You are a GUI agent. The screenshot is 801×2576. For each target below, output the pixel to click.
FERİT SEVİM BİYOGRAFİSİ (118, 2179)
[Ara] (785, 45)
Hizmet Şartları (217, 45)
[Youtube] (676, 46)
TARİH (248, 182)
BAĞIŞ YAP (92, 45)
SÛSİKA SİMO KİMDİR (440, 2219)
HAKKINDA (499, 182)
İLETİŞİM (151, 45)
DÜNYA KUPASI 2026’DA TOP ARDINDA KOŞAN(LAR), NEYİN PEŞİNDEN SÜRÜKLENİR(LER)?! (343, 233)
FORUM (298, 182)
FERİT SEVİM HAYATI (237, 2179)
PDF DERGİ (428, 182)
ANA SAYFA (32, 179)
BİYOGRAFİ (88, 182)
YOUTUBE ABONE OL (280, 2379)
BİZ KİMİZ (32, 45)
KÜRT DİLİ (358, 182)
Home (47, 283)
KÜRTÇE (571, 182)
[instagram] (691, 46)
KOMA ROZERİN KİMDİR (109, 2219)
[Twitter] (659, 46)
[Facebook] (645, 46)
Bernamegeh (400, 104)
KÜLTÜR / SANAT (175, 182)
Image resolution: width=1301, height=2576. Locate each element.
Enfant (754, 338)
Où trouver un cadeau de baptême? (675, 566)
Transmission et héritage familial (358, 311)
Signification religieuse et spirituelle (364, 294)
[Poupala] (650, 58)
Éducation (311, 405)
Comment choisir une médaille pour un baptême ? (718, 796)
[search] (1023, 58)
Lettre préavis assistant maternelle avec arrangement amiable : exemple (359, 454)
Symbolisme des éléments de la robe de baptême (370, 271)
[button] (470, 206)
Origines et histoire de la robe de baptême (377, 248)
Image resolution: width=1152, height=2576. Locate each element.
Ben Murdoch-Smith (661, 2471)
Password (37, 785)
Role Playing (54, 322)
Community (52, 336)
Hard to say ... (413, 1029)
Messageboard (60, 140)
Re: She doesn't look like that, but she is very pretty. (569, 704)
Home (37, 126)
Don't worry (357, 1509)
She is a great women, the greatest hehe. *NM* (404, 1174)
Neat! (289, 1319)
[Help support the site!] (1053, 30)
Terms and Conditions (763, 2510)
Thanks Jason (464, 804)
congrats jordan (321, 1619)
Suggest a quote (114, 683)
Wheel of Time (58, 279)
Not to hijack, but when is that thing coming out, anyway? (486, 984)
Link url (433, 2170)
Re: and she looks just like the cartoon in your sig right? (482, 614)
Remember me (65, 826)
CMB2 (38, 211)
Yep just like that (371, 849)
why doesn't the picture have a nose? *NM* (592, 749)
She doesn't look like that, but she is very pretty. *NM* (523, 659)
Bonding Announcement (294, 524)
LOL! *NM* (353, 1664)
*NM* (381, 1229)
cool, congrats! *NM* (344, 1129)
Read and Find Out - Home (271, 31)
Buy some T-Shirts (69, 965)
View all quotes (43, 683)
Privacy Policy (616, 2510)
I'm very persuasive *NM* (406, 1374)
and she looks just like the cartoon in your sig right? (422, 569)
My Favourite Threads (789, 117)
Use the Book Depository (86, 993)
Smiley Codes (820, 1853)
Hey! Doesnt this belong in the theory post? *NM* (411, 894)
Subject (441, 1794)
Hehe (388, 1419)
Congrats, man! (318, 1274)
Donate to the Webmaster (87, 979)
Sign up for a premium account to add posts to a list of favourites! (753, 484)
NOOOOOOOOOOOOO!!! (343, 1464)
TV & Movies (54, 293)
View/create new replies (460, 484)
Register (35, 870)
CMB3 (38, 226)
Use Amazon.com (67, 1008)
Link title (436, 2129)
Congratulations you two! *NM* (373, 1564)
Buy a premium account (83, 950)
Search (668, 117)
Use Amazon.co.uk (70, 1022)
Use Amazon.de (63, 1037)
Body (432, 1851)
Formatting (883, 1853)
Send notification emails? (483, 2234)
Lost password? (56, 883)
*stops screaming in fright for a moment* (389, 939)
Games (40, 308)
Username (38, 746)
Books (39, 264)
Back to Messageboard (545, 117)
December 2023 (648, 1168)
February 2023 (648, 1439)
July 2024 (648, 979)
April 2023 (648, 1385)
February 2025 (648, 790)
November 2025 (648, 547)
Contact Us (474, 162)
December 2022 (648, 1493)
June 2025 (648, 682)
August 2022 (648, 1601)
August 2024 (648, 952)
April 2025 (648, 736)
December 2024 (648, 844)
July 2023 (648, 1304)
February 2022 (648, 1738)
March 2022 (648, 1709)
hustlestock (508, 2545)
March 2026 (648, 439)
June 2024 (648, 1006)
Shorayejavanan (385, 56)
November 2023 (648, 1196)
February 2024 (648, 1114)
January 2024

================

Write each entry out again. Do not change a word.

You are a GUI agent. The screenshot is 801×2576. For each target below, output the pixel to click.
FERİT SEVİM BİYOGRAFİSİ (118, 2179)
[Ara] (785, 45)
Hizmet Şartları (217, 45)
[Youtube] (676, 46)
TARİH (248, 182)
BAĞIŞ YAP (92, 45)
SÛSİKA SİMO KİMDİR (440, 2219)
HAKKINDA (499, 182)
İLETİŞİM (151, 45)
DÜNYA KUPASI 2026’DA TOP ARDINDA KOŞAN(LAR), NEYİN PEŞİNDEN SÜRÜKLENİR(LER)?! (343, 233)
FORUM (298, 182)
FERİT SEVİM HAYATI (237, 2179)
PDF DERGİ (428, 182)
ANA SAYFA (32, 179)
BİYOGRAFİ (88, 182)
YOUTUBE ABONE OL (280, 2379)
BİZ KİMİZ (32, 45)
KÜRT DİLİ (358, 182)
Home (47, 283)
KÜRTÇE (571, 182)
[instagram] (691, 46)
KOMA ROZERİN KİMDİR (109, 2219)
[Twitter] (659, 46)
[Facebook] (645, 46)
Bernamegeh (400, 104)
KÜLTÜR / SANAT (175, 182)
Image resolution: width=1301, height=2576. Locate each element.
Enfant (754, 338)
Où trouver un cadeau de baptême? (675, 566)
Transmission et héritage familial (358, 311)
Signification religieuse et spirituelle (364, 294)
[Poupala] (650, 58)
Éducation (311, 405)
Comment choisir une médaille pour un baptême ? (718, 796)
[search] (1023, 58)
Lettre préavis assistant maternelle avec arrangement amiable : exemple (359, 454)
Symbolisme des éléments de la robe de baptême (370, 271)
[button] (470, 206)
Origines et histoire de la robe de baptême (377, 248)
Image resolution: width=1152, height=2576. Locate each element.
Ben Murdoch-Smith (661, 2471)
Password (37, 785)
Role Playing (54, 322)
Community (52, 336)
Hard to say ... (413, 1029)
Messageboard (60, 140)
Re: She doesn't look like that, but she is very pretty. (569, 704)
Home (37, 126)
Don't worry (357, 1509)
She is a great women, the greatest hehe. *NM* (404, 1174)
Neat! (289, 1319)
[Help support the site!] (1053, 30)
Terms and Conditions (763, 2510)
Thanks Jason (464, 804)
congrats jordan (321, 1619)
Suggest a quote (114, 683)
Wheel of Time (58, 279)
Not to hijack, but when is that thing coming out, anyway? (486, 984)
Link url (433, 2170)
Re: and she looks just like the cartoon in your sig right? (482, 614)
Remember me (65, 826)
CMB2 (38, 211)
Yep just like that (371, 849)
why doesn't the picture have a nose? *NM* (592, 749)
She doesn't look like that, but she is very pretty. *NM* (523, 659)
Bonding Announcement (294, 524)
LOL! *NM* (353, 1664)
*NM* (381, 1229)
cool, congrats! *NM* (344, 1129)
Read and Find Out - Home (271, 31)
Buy some T-Shirts (69, 965)
View all quotes (43, 683)
Privacy Policy (616, 2510)
I'm very persuasive *NM* (406, 1374)
and she looks just like the cartoon in your sig right? (422, 569)
My Favourite Threads (789, 117)
Use the Book Depository (86, 993)
Smiley Codes (820, 1853)
Hey! Doesnt this belong in the theory post? *NM* (411, 894)
Subject (441, 1794)
Hehe (388, 1419)
Congrats, man! (318, 1274)
Donate to the Webmaster (87, 979)
Sign up for a premium account to add posts to a list of favourites! (753, 484)
NOOOOOOOOOOOOO!!! (343, 1464)
TV & Movies (54, 293)
View/create new replies (460, 484)
Register (35, 870)
CMB3 (38, 226)
Use Amazon.com (67, 1008)
Link title (436, 2129)
Congratulations you two! *NM* (373, 1564)
Buy a premium account (83, 950)
Search (668, 117)
Use Amazon.co.uk (70, 1022)
Use Amazon.de (63, 1037)
Body (432, 1851)
Formatting (883, 1853)
Send notification emails? (483, 2234)
Lost password? (56, 883)
*stops screaming in fright for a moment* (389, 939)
Games (40, 308)
Username (38, 746)
Books (39, 264)
Back to Messageboard (545, 117)
December 2023 (648, 1168)
February 2023 (648, 1439)
July 2024 (648, 979)
April 2023 (648, 1385)
February 2025 (648, 790)
November 2025 (648, 547)
Contact Us (474, 162)
December 2022 (648, 1493)
June 2025 (648, 682)
August 2022 (648, 1601)
August 2024 (648, 952)
April 2025 (648, 736)
December 2024 (648, 844)
July 2023 (648, 1304)
February 2022 (648, 1738)
March 2022 (648, 1709)
hustlestock (508, 2545)
March 2026 (648, 439)
June 2024 (648, 1006)
Shorayejavanan (385, 56)
November 2023 (648, 1196)
February 2024 (648, 1114)
January 2024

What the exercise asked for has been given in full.